:: EXCERPTED PASSAGE ::
Skip to main content

The Data Detective by Tim Harford

Intellectually tepid but harmless. A discussion of the value of statistics in explaining and understanding the modern world, with advice in the form of simple--and sometimes vacuous--rules. The author tries for a Malcolm Gladwell style but he's not quite the writer Gladwell is, and the result is a book that offers readers less insight and less enjoyment than it might.

Notes: 
1) The author opens with a strange critique of the short (and in my opinion very useful) 1950s-era book How To Lie With Statistics, claiming it made people collectively suspicious of statistics. Interestingly, he makes this claim with no evidence given, which is an unfortunate way to open a book about finding the truth with statistics.

On one level this probably seems a stupid thing to nitpick about, but to put it on another level, it is never nitpicking to expect a writer to back up any and all claims with at least some evidence. If an author makes the specific claim that a book written in 1954 produced broad, collective cynicism about statistics, and does not cite a single example of that cynicism, it leaves a reader vaguely appalled to see such a transparently unproved assertion made so confidently in the very introduction of a book. But the author just moves on.
:::
## OBJECTIVE:
Write the next part of the review of The Data Detective, picking up after its final sentence.
:: DATA ::
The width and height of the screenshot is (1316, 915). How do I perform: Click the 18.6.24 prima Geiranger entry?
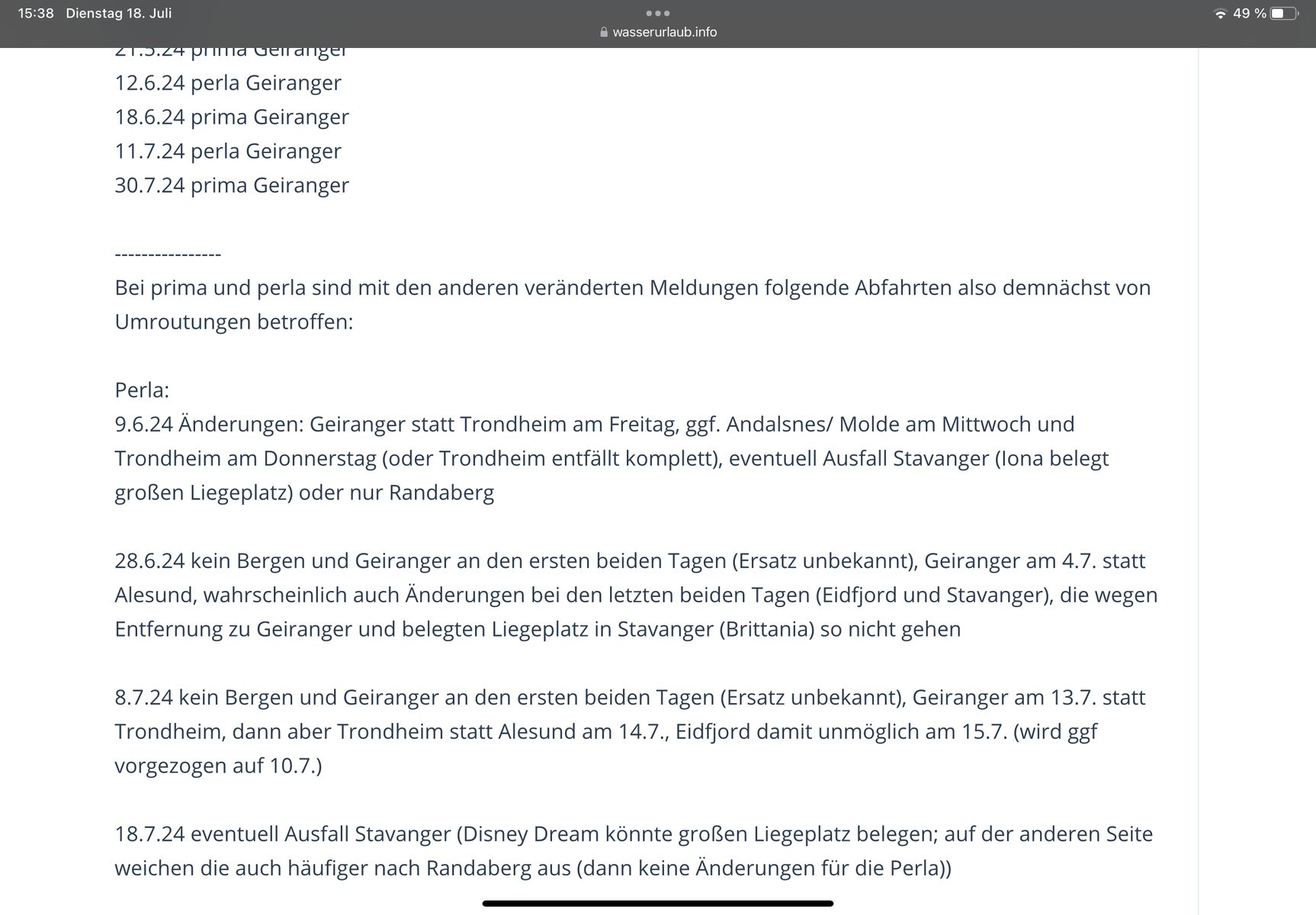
:::
## THE REPLY:
2) I say "harmless" above, but the author appears unaware of the *harm* sometimes caused by statistics, particularly the Gaussian/normal distribution statistics that he celebrates in the many studies that he refers to in his examples and arguments. It is a critical error the author could have easily cured if he had read any of Nassim Taleb's work (Fooled By Randomness would be a good start for him). The category error here is to assume that the world (especially domains with extreme complexity or unusual distributions) conforms to a Gaussian/normal distribution and can be analyzed as such. Certainly many domains are normally distributed and can be described very helpfully using Gaussian statistical techniques, but it is a grave error to assume therefore that all domains can be modeled or described effectively this way. 

Sadly, the author cites Taleb twice in the book, but it is plain that he hasn't yet integrated any of Taleb's central ideas. 

3) Another oddity, in light of the author's criticism of How To Lie With Statistics: See Chapter 9 where the author cites--without any criticism--a book called How Charts Lie in a chapter that basically describes how to lie with statistics using charts. Wait a minute: if a generation of readers collectively became cynical about statistics from reading the first book, won't a new generation of readers became cynical about charts and lose their trust in charts because of this book? When seeing incontinent thinking like this from an author it makes a reader wonder: is there a coherent message in this book or is it just a salad of words?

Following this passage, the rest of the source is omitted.